Data excerpts
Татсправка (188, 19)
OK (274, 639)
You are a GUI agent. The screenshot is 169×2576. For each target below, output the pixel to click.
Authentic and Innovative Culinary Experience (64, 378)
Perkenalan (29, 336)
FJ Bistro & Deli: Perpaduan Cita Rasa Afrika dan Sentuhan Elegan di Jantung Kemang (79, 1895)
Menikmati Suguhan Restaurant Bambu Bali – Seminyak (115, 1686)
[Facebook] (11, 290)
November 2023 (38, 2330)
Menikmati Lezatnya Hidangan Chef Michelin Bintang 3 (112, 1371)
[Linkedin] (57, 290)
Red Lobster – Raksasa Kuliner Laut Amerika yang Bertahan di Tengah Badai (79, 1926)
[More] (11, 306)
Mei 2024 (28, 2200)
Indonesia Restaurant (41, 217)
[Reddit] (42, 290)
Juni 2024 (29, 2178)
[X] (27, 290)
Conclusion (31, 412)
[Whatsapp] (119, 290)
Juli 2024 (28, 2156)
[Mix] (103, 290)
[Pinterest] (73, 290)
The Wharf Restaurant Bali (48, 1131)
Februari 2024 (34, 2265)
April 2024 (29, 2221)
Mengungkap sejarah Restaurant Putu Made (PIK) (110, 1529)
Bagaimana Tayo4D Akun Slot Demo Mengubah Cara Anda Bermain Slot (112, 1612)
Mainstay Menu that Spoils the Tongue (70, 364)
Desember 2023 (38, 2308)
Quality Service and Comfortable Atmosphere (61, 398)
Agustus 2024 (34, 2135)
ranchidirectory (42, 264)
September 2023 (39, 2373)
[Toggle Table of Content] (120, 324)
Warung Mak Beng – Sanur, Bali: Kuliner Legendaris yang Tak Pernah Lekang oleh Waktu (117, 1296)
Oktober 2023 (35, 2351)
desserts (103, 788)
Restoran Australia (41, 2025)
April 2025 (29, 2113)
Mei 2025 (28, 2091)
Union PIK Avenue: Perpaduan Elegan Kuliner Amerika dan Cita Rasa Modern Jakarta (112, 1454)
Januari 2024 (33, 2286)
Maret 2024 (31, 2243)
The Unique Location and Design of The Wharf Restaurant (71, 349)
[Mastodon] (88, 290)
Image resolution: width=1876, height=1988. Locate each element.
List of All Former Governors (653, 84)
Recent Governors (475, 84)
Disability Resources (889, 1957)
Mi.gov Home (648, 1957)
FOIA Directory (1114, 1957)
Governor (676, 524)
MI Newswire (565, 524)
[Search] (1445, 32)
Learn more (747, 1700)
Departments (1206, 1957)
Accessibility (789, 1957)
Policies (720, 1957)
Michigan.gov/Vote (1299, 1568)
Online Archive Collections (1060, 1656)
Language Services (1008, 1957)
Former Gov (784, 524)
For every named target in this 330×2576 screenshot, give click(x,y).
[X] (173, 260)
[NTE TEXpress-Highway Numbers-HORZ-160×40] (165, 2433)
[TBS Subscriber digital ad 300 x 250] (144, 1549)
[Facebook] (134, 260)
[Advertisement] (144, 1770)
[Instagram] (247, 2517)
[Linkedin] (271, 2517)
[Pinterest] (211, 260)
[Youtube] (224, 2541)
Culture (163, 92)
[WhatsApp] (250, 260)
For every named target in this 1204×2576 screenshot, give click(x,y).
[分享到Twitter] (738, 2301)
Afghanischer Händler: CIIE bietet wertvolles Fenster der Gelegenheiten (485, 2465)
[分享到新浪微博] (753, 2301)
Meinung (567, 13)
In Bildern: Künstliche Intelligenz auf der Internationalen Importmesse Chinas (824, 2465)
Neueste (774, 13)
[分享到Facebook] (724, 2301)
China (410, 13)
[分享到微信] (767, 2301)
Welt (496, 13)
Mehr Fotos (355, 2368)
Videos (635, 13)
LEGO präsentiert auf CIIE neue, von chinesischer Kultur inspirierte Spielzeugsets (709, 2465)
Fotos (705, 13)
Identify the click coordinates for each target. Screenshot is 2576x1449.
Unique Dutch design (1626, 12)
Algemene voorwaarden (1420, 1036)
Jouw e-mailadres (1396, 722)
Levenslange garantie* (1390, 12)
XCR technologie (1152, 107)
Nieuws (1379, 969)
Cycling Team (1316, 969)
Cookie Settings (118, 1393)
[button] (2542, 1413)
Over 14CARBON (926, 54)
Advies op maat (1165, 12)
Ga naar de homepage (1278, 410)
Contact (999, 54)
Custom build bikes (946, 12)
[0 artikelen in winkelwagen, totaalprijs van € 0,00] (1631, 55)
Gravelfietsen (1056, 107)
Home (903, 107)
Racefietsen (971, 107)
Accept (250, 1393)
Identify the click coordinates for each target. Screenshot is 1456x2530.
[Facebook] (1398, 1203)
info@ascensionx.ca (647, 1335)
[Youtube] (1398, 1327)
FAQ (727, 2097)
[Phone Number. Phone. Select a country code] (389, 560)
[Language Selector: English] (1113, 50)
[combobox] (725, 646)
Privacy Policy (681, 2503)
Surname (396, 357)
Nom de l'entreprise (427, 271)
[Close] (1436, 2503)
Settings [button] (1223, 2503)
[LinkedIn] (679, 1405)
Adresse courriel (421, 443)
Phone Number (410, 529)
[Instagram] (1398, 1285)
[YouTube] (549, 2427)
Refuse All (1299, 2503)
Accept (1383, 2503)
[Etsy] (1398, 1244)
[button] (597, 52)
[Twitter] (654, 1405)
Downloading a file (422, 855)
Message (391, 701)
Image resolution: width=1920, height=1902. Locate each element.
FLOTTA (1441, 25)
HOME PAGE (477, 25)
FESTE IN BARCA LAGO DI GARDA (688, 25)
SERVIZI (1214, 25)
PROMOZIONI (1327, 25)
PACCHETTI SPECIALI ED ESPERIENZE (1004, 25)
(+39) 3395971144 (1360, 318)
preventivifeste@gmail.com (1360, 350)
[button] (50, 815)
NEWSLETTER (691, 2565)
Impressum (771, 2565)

What to work on >> The records above are to be set down again exactly as written.

Task output >>
Татсправка (188, 19)
OK (274, 639)
You are a GUI agent. The screenshot is 169×2576. For each target below, output the pixel to click.
Authentic and Innovative Culinary Experience (64, 378)
Perkenalan (29, 336)
FJ Bistro & Deli: Perpaduan Cita Rasa Afrika dan Sentuhan Elegan di Jantung Kemang (79, 1895)
Menikmati Suguhan Restaurant Bambu Bali – Seminyak (115, 1686)
[Facebook] (11, 290)
November 2023 (38, 2330)
Menikmati Lezatnya Hidangan Chef Michelin Bintang 3 (112, 1371)
[Linkedin] (57, 290)
Red Lobster – Raksasa Kuliner Laut Amerika yang Bertahan di Tengah Badai (79, 1926)
[More] (11, 306)
Mei 2024 (28, 2200)
Indonesia Restaurant (41, 217)
[Reddit] (42, 290)
Juni 2024 (29, 2178)
[X] (27, 290)
Conclusion (31, 412)
[Whatsapp] (119, 290)
Juli 2024 (28, 2156)
[Mix] (103, 290)
[Pinterest] (73, 290)
The Wharf Restaurant Bali (48, 1131)
Februari 2024 (34, 2265)
April 2024 (29, 2221)
Mengungkap sejarah Restaurant Putu Made (PIK) (110, 1529)
Bagaimana Tayo4D Akun Slot Demo Mengubah Cara Anda Bermain Slot (112, 1612)
Mainstay Menu that Spoils the Tongue (70, 364)
Desember 2023 (38, 2308)
Quality Service and Comfortable Atmosphere (61, 398)
Agustus 2024 (34, 2135)
ranchidirectory (42, 264)
September 2023 (39, 2373)
[Toggle Table of Content] (120, 324)
Warung Mak Beng – Sanur, Bali: Kuliner Legendaris yang Tak Pernah Lekang oleh Waktu (117, 1296)
Oktober 2023 (35, 2351)
desserts (103, 788)
Restoran Australia (41, 2025)
April 2025 (29, 2113)
Mei 2025 (28, 2091)
Union PIK Avenue: Perpaduan Elegan Kuliner Amerika dan Cita Rasa Modern Jakarta (112, 1454)
Januari 2024 (33, 2286)
Maret 2024 (31, 2243)
The Unique Location and Design of The Wharf Restaurant (71, 349)
[Mastodon] (88, 290)
Image resolution: width=1876, height=1988. Locate each element.
List of All Former Governors (653, 84)
Recent Governors (475, 84)
Disability Resources (889, 1957)
Mi.gov Home (648, 1957)
FOIA Directory (1114, 1957)
Governor (676, 524)
MI Newswire (565, 524)
[Search] (1445, 32)
Learn more (747, 1700)
Departments (1206, 1957)
Accessibility (789, 1957)
Policies (720, 1957)
Michigan.gov/Vote (1299, 1568)
Online Archive Collections (1060, 1656)
Language Services (1008, 1957)
Former Gov (784, 524)
For every named target in this 330×2576 screenshot, give click(x,y).
[X] (173, 260)
[NTE TEXpress-Highway Numbers-HORZ-160×40] (165, 2433)
[TBS Subscriber digital ad 300 x 250] (144, 1549)
[Facebook] (134, 260)
[Advertisement] (144, 1770)
[Instagram] (247, 2517)
[Linkedin] (271, 2517)
[Pinterest] (211, 260)
[Youtube] (224, 2541)
Culture (163, 92)
[WhatsApp] (250, 260)
For every named target in this 1204×2576 screenshot, give click(x,y).
[分享到Twitter] (738, 2301)
Afghanischer Händler: CIIE bietet wertvolles Fenster der Gelegenheiten (485, 2465)
[分享到新浪微博] (753, 2301)
Meinung (567, 13)
In Bildern: Künstliche Intelligenz auf der Internationalen Importmesse Chinas (824, 2465)
Neueste (774, 13)
[分享到Facebook] (724, 2301)
China (410, 13)
[分享到微信] (767, 2301)
Welt (496, 13)
Mehr Fotos (355, 2368)
Videos (635, 13)
LEGO präsentiert auf CIIE neue, von chinesischer Kultur inspirierte Spielzeugsets (709, 2465)
Fotos (705, 13)
Identify the click coordinates for each target. Screenshot is 2576x1449.
Unique Dutch design (1626, 12)
Algemene voorwaarden (1420, 1036)
Jouw e-mailadres (1396, 722)
Levenslange garantie* (1390, 12)
XCR technologie (1152, 107)
Nieuws (1379, 969)
Cycling Team (1316, 969)
Cookie Settings (118, 1393)
[button] (2542, 1413)
Over 14CARBON (926, 54)
Advies op maat (1165, 12)
Ga naar de homepage (1278, 410)
Contact (999, 54)
Custom build bikes (946, 12)
[0 artikelen in winkelwagen, totaalprijs van € 0,00] (1631, 55)
Gravelfietsen (1056, 107)
Home (903, 107)
Racefietsen (971, 107)
Accept (250, 1393)
Identify the click coordinates for each target. Screenshot is 1456x2530.
[Facebook] (1398, 1203)
info@ascensionx.ca (647, 1335)
[Youtube] (1398, 1327)
FAQ (727, 2097)
[Phone Number. Phone. Select a country code] (389, 560)
[Language Selector: English] (1113, 50)
[combobox] (725, 646)
Privacy Policy (681, 2503)
Surname (396, 357)
Nom de l'entreprise (427, 271)
[Close] (1436, 2503)
Settings [button] (1223, 2503)
[LinkedIn] (679, 1405)
Adresse courriel (421, 443)
Phone Number (410, 529)
[Instagram] (1398, 1285)
[YouTube] (549, 2427)
Refuse All (1299, 2503)
Accept (1383, 2503)
[Etsy] (1398, 1244)
[button] (597, 52)
[Twitter] (654, 1405)
Downloading a file (422, 855)
Message (391, 701)
Image resolution: width=1920, height=1902. Locate each element.
FLOTTA (1441, 25)
HOME PAGE (477, 25)
FESTE IN BARCA LAGO DI GARDA (688, 25)
SERVIZI (1214, 25)
PROMOZIONI (1327, 25)
PACCHETTI SPECIALI ED ESPERIENZE (1004, 25)
(+39) 3395971144 (1360, 318)
preventivifeste@gmail.com (1360, 350)
[button] (50, 815)
NEWSLETTER (691, 2565)
Impressum (771, 2565)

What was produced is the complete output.